All the Kleinworts were now extremely rich and began to follow the traditions of the English gentry while also being conscious that Champion Hill was losing its prestige. Alexander sold The Glebe and moved to Curzon St, buying a country estate in Sussex at the same time. Similarly Herman moved to Belgrave Square and had an estate in Kent, donating The Platanes to King’s College Hospital when he could not find a buyer for it. Herman was very much interested in health, especially his own: he paid his London doctor £500 and his Kent doctor £200 pa to visit him daily, regardless of whether he was ill or not. From being wrapped up in the ‘Little Germany’ of Camberwell, the Kleinworts began to socialise with the English aristocracy where the beautiful Marguerite Kleinwort caught the eye of the Prince of Wales, later King Edward VII and Alexander received a baronetcy from Lloyd George ‘soon after writing a cheque for £20,000’. Sophie Andreae stayed loyal to Champion Hill and continued to live at Crestalta well into old age but her children moved out; her son Herman, for example, bought an estate in Hampshire and also bought three Hebridean islands, South Uist, Benbecula and Eriskay for sporting purposes.
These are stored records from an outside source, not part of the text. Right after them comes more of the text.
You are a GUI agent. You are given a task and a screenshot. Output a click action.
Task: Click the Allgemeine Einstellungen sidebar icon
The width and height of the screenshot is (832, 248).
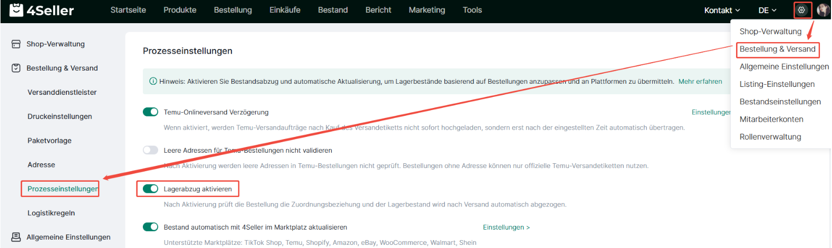pyautogui.click(x=16, y=237)
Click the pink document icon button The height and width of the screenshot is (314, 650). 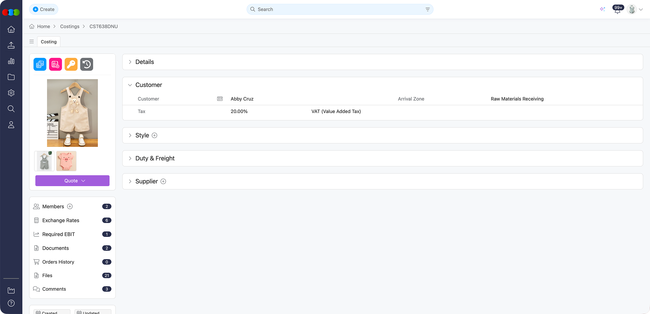(x=56, y=64)
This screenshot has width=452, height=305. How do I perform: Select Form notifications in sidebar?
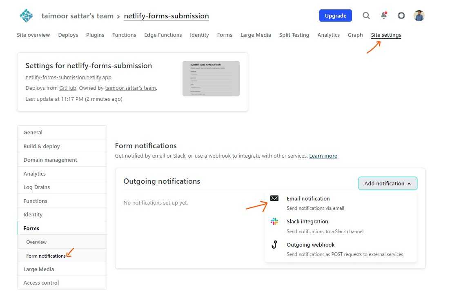[46, 256]
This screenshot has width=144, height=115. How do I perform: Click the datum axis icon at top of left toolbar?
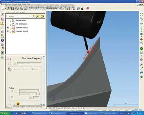click(2, 15)
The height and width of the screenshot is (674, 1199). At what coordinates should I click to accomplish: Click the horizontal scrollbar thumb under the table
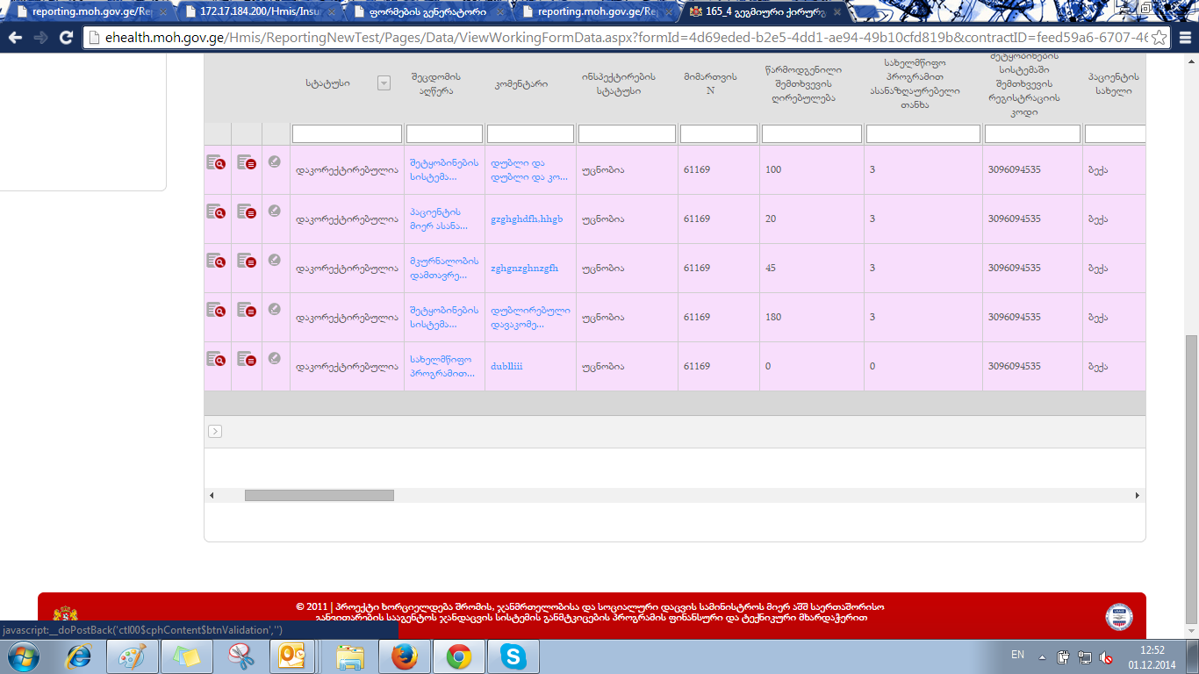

In the build-up to the First World War there was an increase in anti-German feeling. German names were dispensed with or anglicised: just as the royal family became Windsor and the Battenbergs became Mountbatten, so the Gutentags became Goodays, the Waldsteins became Waltons. The Bechstein Hall became the Wigmore and even German shepherd dogs became known by the more euphemistic ‘Alsatian’. The Kleinworts however, resisted an associate’s suggestion that they change their name to Kenilworth, a nickname given to Alexander Friedrich when he arrived in England all those years before. The public was urged to boycott any ‘enemy alien’ establishments so the shops in Camberwell took down their ‘German spoken here’ signs and stopped selling German delicacies. There were frequent disturbances and Zollers, a bakery in Brixton, was surrounded by an angry mob of over five hundred people but the police managed to keep the peace. For the younger members of the German colony this must have been as baffling as it was frightening. Born and bred in England, educated in English schools, they found themselves ostracised and the target of attacks on both person and property. The Stock Exchange told members of German or Austrian birth not to attend until further notice. Although they did not have to apply for licences like their German-born employees, like many of German extraction they were placed under surveillance. A retired admiral was billeted as a ‘guest’ at Herman’s country residence which Herman found particularly insulting, especially as his daughters’ husbands were away fighting at the Front.
As London encroached on the pleasant backwater of Champion Hill and more and more fields were built over, members of the German colony dispersed, moving further into the countryside. The German community melted away: assimilated, name-changed and relocated. They sold or in some cases gave away the huge houses that were proving to be white elephants in the post-war economic climate, where servants were in short supply and it was easier to live in the country and commute to work. The German church was finally demolished in the 1970s after it had fallen into disrepair and used by a witches’ coven. There is little evidence for Little Germany now: only Frankfurt Road, named for a villa on Denmark Hill, remains.